Sur la décision portant refus de délai de retour volontaire :

Aux termes de l’article L. 612-2 du code de l'entrée et du séjour des étrangers et du droit d'asile : « Par dérogation à l'article L. 612-1, l'autorité administrative peut refuser d'accorder un délai de départ volontaire dans les cas suivants : / (…) 3° Il existe un risque que l'étranger se soustraie à la décision portant obligation de quitter le territoire français dont il fait l'objet. ». L’article L. 612-3 du même code dispose que : « Le risque mentionné au 3° de l'article L. 612-2 peut être regardé comme établi, sauf circonstance particulière, dans les cas suivants : / 1° L'étranger, qui ne peut justifier être entré régulièrement sur le territoire français, n'a pas sollicité la délivrance d'un titre de séjour ; / (…) 5° L'étranger s'est soustrait à l'exécution d'une précédente mesure d'éloignement ; / (…) 8° L'étranger ne présente pas de garanties de représentation suffisantes (…) ».

En premier lieu, si M. B... entend justifier qu’il ne représente pas une menace grave, réelle et actuelle à l’ordre public du fait notamment que les faits pénalement reprochés datent de 2015 à 2017, il ne ressort pas des termes de l’arrêté que le préfet aurait fondé le refus d’accord d’un délai de départ volontaire sur cet élément. De plus, quand bien même il démontrerait qu’il détient des garanties de représentation suffisantes et qu’il a bien sollicité la délivrance d’un titre de séjour, il n’apporte toutefois pas d’éléments pour justifier de l’exécution de la première décision prise à son encontre en 2018. En effet, comme l’ont relevé les premiers juges, en particulier au point 9 de leur jugement, il ressort des pièces du dossier que M. B... s’est maintenu en France depuis 2014 et n’a pas exécuté une première obligation de quitter le territoire français édictée par le préfet des Yvelines le 26 mars 2018. Ainsi, au regard des dispositions de l’article L. 612-3, 5° du code précité, le préfet n’a pas entaché sa décision d’une erreur d’appréciation de sa situation en refusant d’accorder un délai de départ volontaire à M. B.... Dès lors, les moyens tirés de l’erreur d’appréciation concernant le fait qu’il justifie de garanties de représentation effectives et ne représente pas un risque de trouble à l’ordre public, doivent être écartés.
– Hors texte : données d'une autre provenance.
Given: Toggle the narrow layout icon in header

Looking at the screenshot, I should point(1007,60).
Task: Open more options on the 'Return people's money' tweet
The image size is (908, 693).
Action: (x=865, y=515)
En second lieu, si l’appelant soutient que le préfet de l’Aude n’a pas porté une appréciation globale de sa situation avant de l’obliger à quitter le territoire français sans délai, il ressort des pièces du dossier que le préfet a bien pris en compte notamment la durée de sa présence en France et le fait qu’il construise, depuis 2023, sa vie familiale en France. Dès lors, ce moyen ne peut être qu’écarté.

Il résulte de tout ce qui précède que la requête d’appel présentée par M. B... est manifestement dépourvue de fondement et doit, dès lors, être rejetée en application du dernier alinéa de l’article R. 222-1 du code de justice administrative. Par voie de conséquence, il y a lieu de rejeter également ses conclusions présentées aux fins d’injonction et d’astreinte ainsi que celles présentées au titre des dispositions de l’article 37 de la loi du 10 juillet 1991 relative à l’aide juridique.


O R D O N N E :


Article 1er : La requête présentée par M. B... est rejetée.

Article 2 : La présente ordonnance sera notifiée à M. A... B... et au ministre de l’intérieur.

Copie en sera adressée au préfet de l’Aude.


Fait à Toulouse, le 12 mars 2026.


Le président de la 4ème chambre,

signé

D. Chabert

La République mande et ordonne au ministre de l’intérieur, en ce qui le concerne, ou à tous commissaires de justice à ce requis, en ce qui concerne les voies de droit commun contre les parties privées, de pourvoir à l’exécution de la présente ordonnance.